Three issues in edgar/thirteenf/models.py aggregation logic (around line 454):

  1. df.groupby('Cusip', as_index=False) collapsed Put/Call into the same-CUSIP equity row
  2. agg_dict['PutCall'] = 'first' preserved only one value when multiple Put/Call/equity rows existed
  3. pd.Categorical(..., categories=['', 'PUT', 'CALL']) used uppercase while SEC XML emits title-case 'Put'/'Call' — categorical conversion silently dropped values that didn't match

Fix

  • Group by ['Cusip', 'PutCall'] when PutCall is present, so option positions stay separate from equity for the same security
  • Skip PutCall in agg_dict (it's now a grouping key)
  • Use title-case ['', 'Put', 'Call'] categories to match SEC XML

Verification

SG Capital Management LLC 13F-HR/A (accession 0001172661-24-002551) is the existing test fixture used by tests/test_thirteenf.py::test_thirteenf_put_call. Its raw infotable contains 3 Put positions.

Before fix: those 3 Puts were merged into same-CUSIP equity rows; the PutCall == 'Put' query on .holdings returned 0 rows.
After fix: .holdings.query(\"PutCall == 'Put'\") returns 3 rows with distinct CUSIPs.

Test plan

  • New regression test tests/issues/regression/test_issue_824_13f_putcall_aggregation.py (3 cases, @pytest.mark.network):
    • Asserts 3 distinct Put rows survive aggregation
    • Asserts PutCall values use title case (matches existing test_thirteenf_put_call ground truth)
    • Baseline check that infotable still shows 3 Puts (catches if SEC data shape changes)
  • Existing test_thirteenf_put_call still passes
  • All 16 fast tests in test_thirteenf.py + test_thirteenf_funds.py + test_thirteenf_rendering.py pass

ThirteenF.holdings grouped by Cusip alone, so Put/Call rows merged into
the same security's equity row and the PutCall column was lost on the
merged result. Categories used uppercase 'PUT'/'CALL' while SEC XML emits
title-case 'Put'/'Call', so the categorical conversion silently dropped
those values too.

Group by ['Cusip', 'PutCall'] when the column exists, drop PutCall from
agg_dict (it's now a grouping key), and fix the category labels to match
SEC XML.

Regression test asserts SG Capital Management 13F-HR/A
(accession 0001172661-24-002551) keeps its 3 Put positions distinct in
the aggregated view, matching the existing infotable-level test.
@0ywfe 0ywfe force-pushed the fix/issue-824-13f-putcall-aggregation branch from fbe446c to 8670056 Compare May 23, 2026 11:45
@0ywfe
Copy link
Copy Markdown
Contributor Author

0ywfe commented May 23, 2026

test-network failure was real, not a flake — two existing tests in tests/thirteenf/test_holdings_aggregation.py (test_holdings_aggregation_math_correct and test_holdings_preserves_all_securities) encoded the old "1 row per CUSIP" assumption that this fix corrects.

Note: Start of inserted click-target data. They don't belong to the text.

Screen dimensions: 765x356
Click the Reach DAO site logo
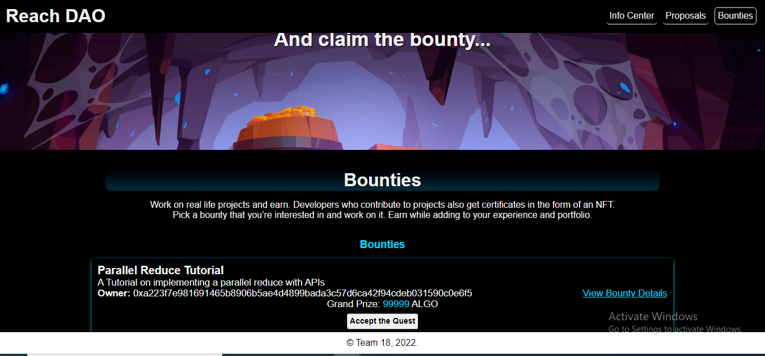56,16
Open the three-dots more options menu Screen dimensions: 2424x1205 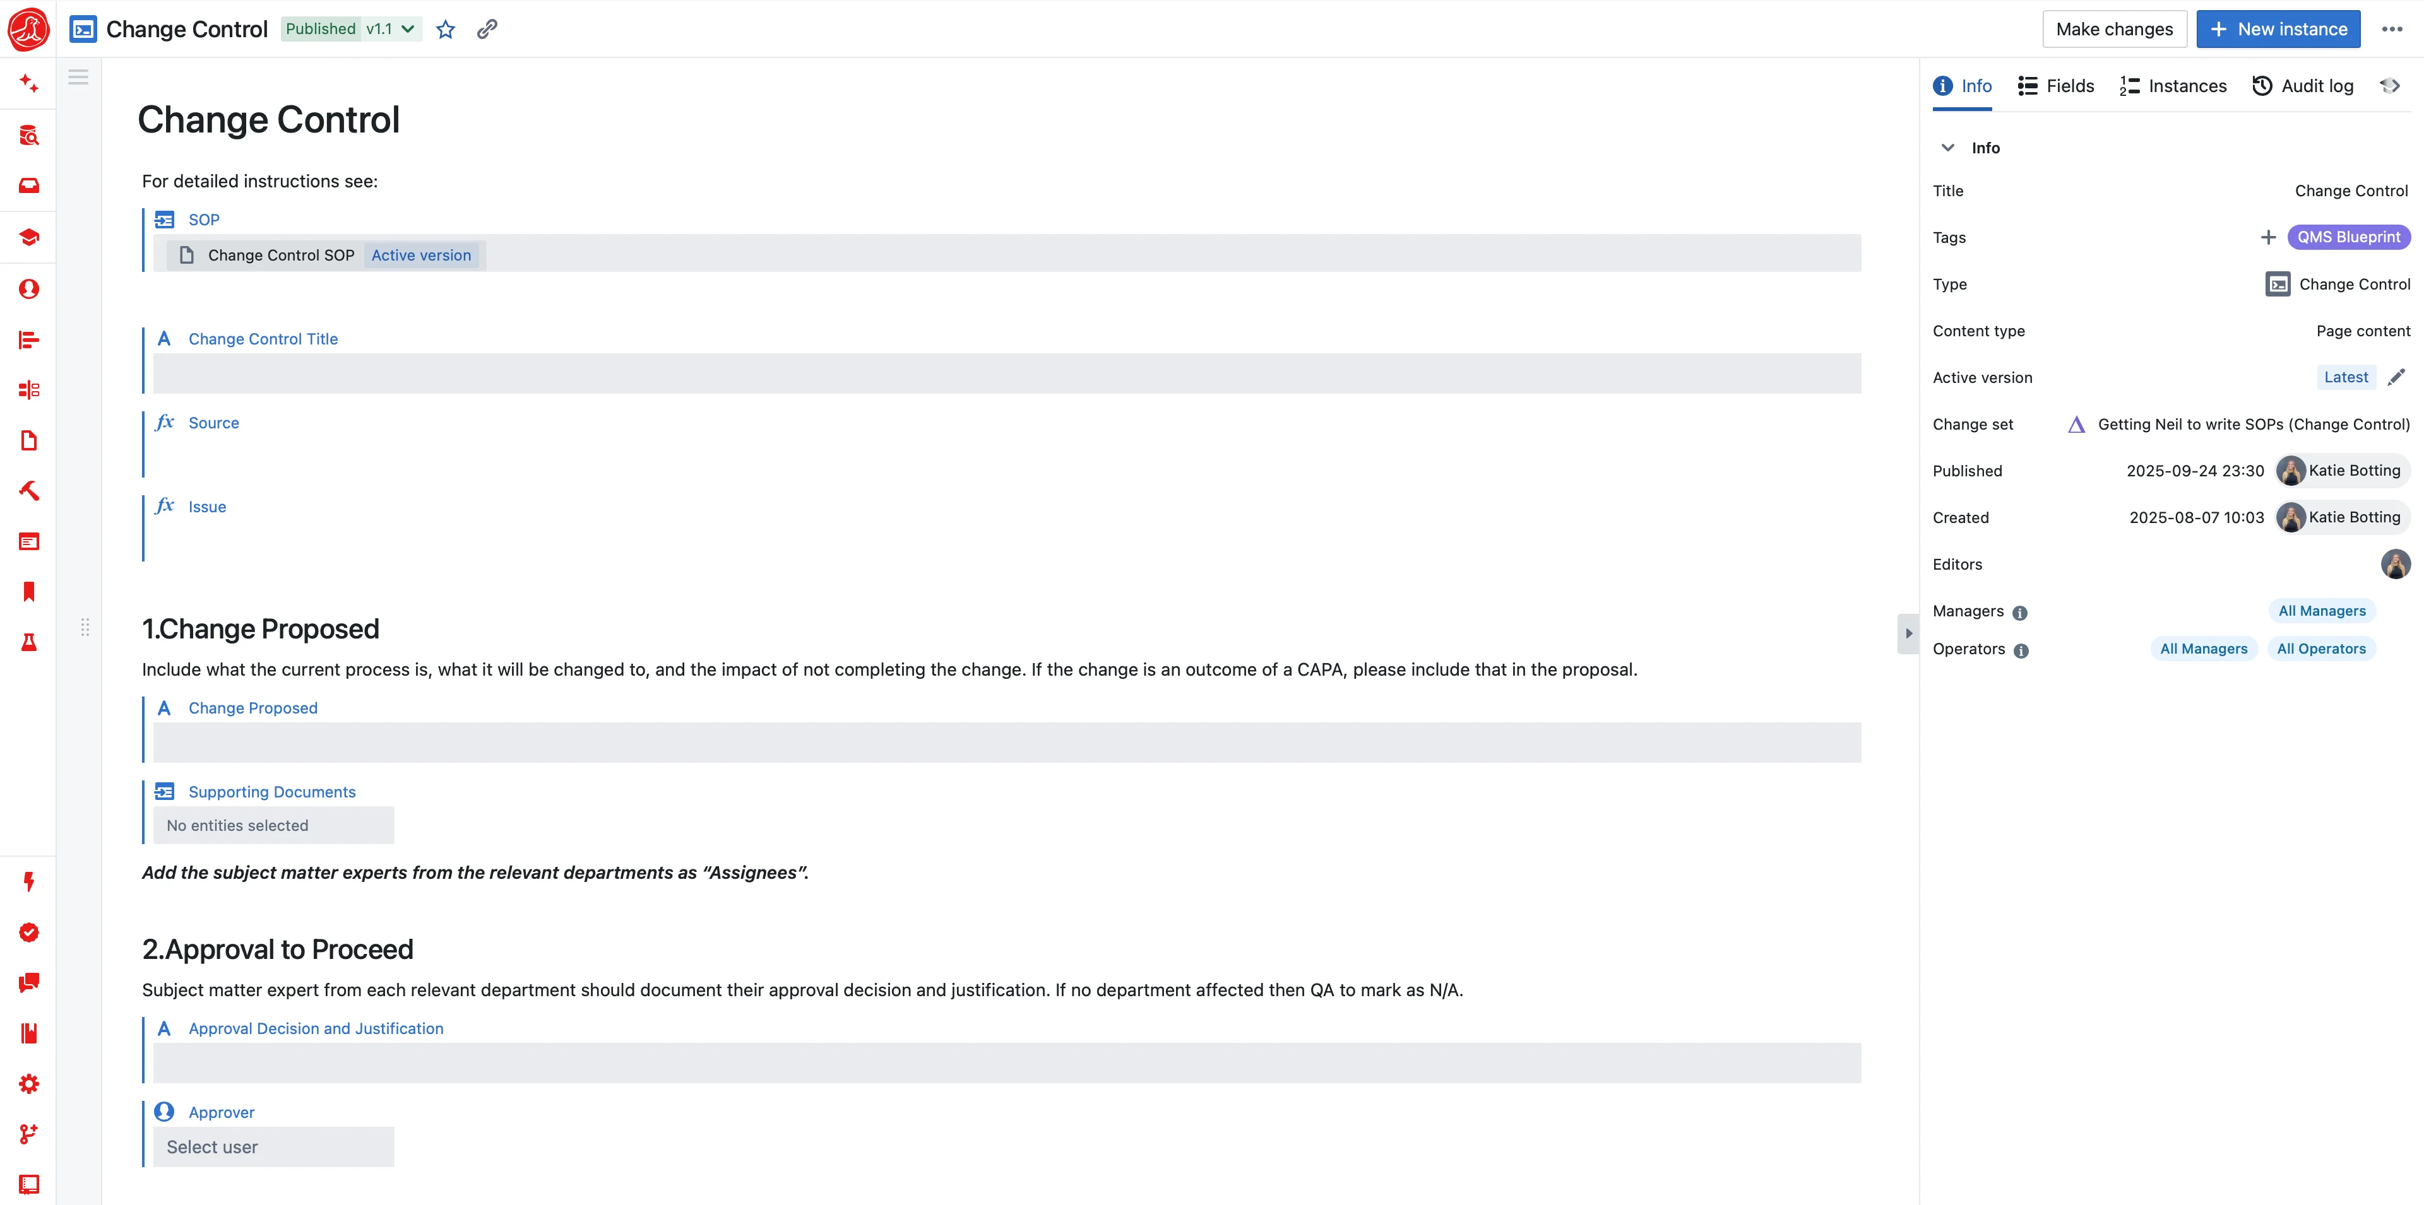tap(2392, 29)
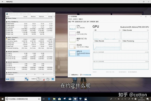Open HWiNFO network remote connection icon

[x=27, y=79]
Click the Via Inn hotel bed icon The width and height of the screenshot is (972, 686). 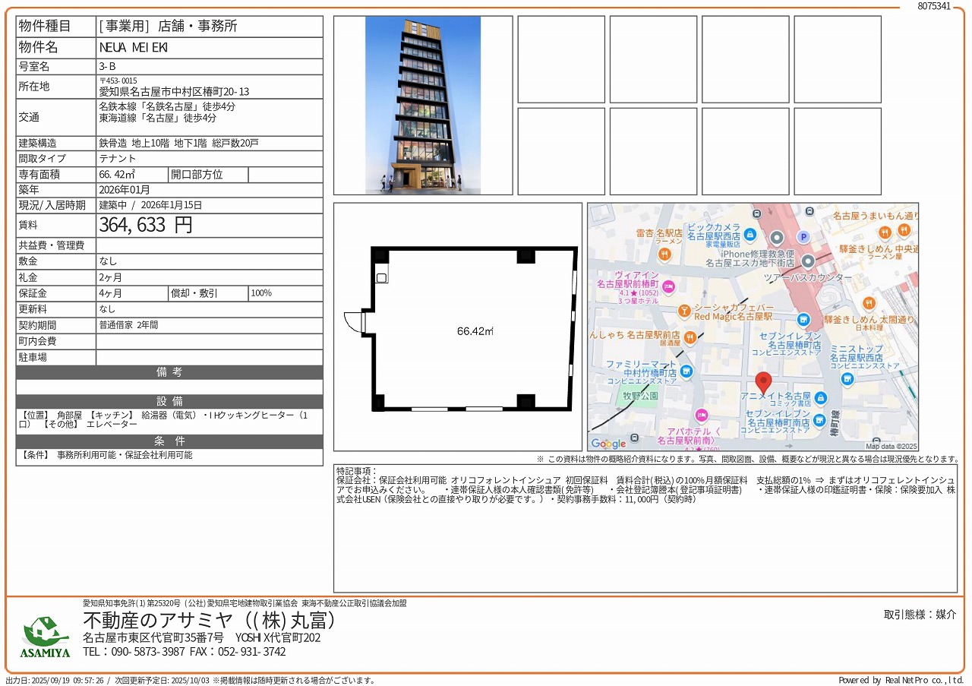tap(668, 286)
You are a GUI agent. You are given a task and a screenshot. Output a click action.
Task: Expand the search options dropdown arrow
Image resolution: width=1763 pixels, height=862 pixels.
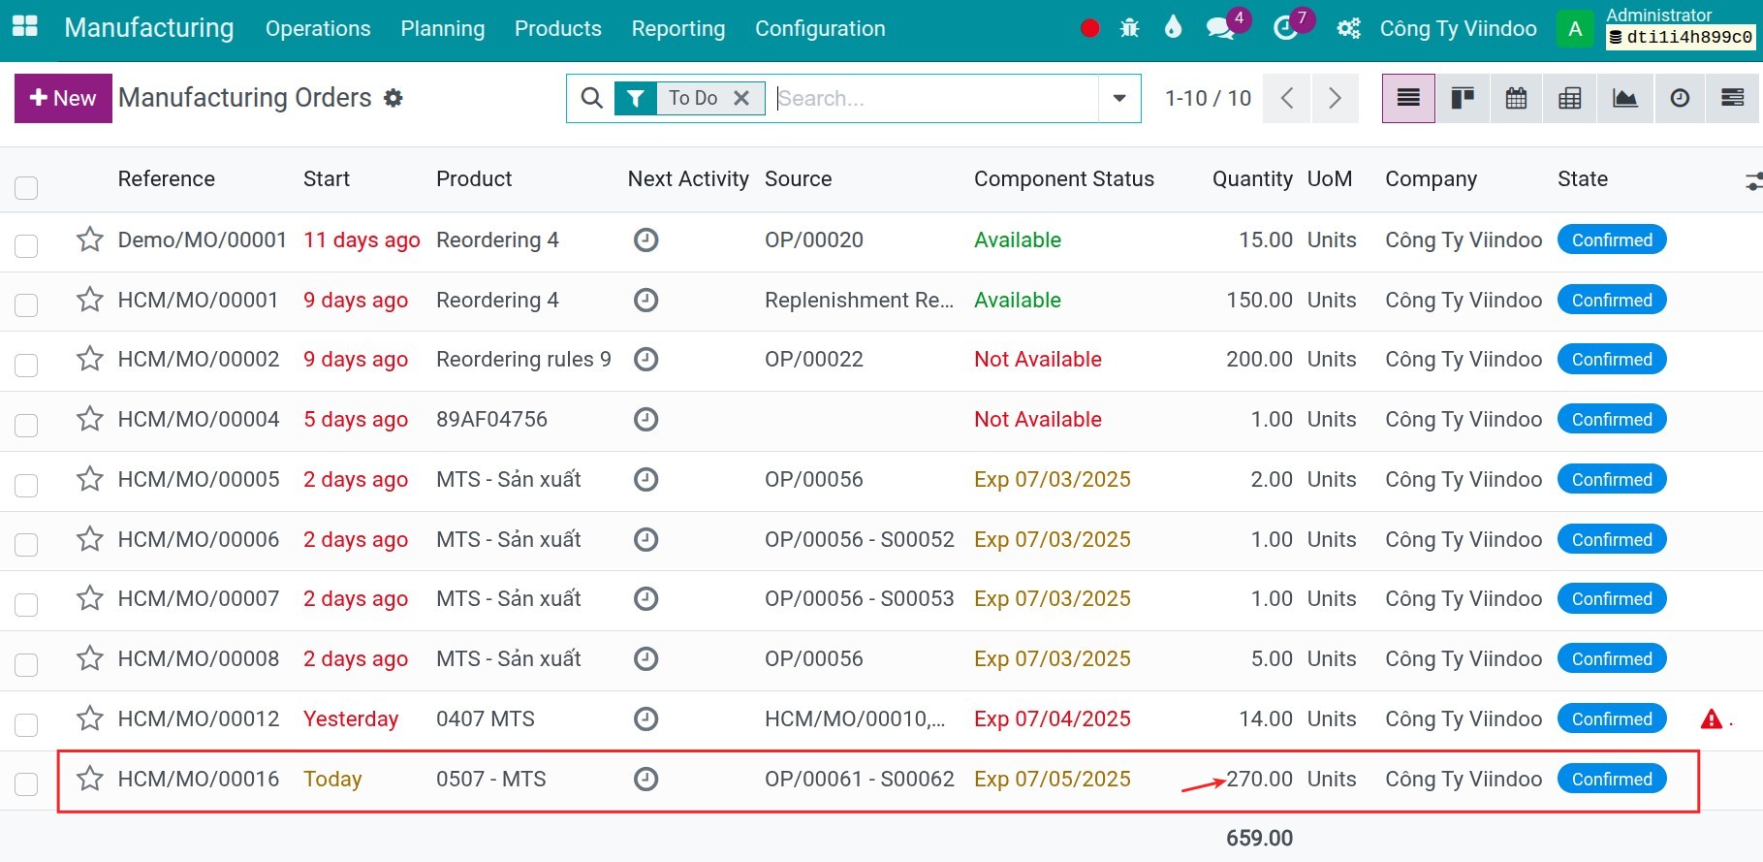[1119, 98]
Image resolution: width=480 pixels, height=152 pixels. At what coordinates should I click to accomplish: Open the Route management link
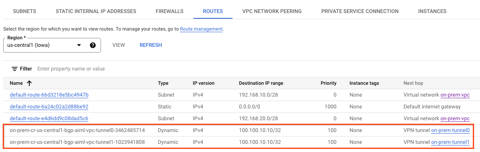(201, 29)
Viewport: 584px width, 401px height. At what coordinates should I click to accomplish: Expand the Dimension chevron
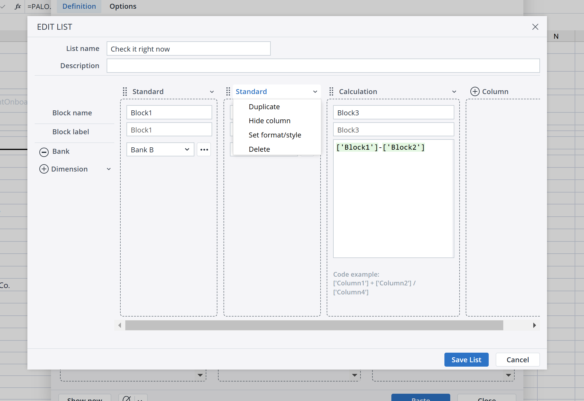click(x=109, y=169)
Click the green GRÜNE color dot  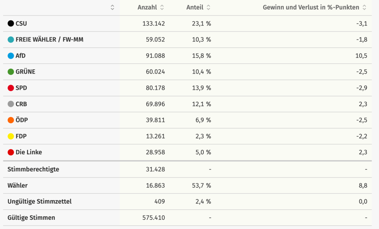coord(11,72)
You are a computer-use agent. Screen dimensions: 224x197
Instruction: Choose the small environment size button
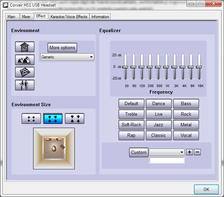coord(31,118)
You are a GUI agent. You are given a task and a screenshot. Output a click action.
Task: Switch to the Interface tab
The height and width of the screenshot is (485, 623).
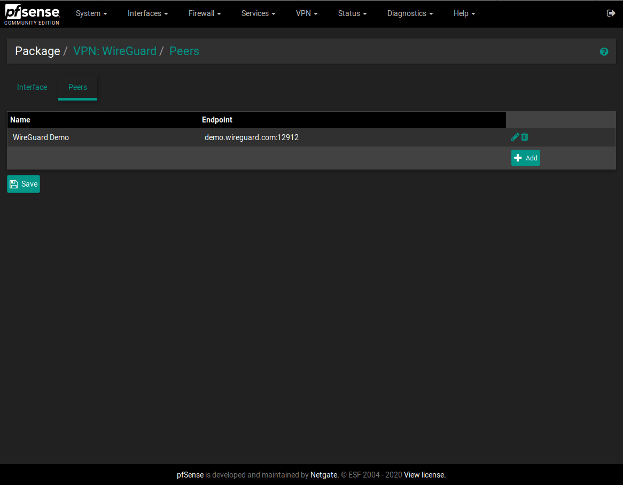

State Street's 13F has both equity and option positions on the same CUSIPs (e.g. 02079K305 / GOOGL), so the new aggregation produces multiple rows per CUSIP — that's the correct behaviour per #824, but it breaks tests written before the bug was identified.

Amended into the existing commit (force-pushed):

  • test_holdings_aggregation_math_correct: now groups by (CUSIP, PutCall) to find multi-entry groups, filters by both keys when comparing infotable vs holdings rows
  • test_holdings_preserves_all_securities: kept the unique-CUSIP check, replaced the len(holdings) == unique_cusips line with len(holdings) == groups_by_(CUSIP, PutCall) (allows equity + Put + Call on same security)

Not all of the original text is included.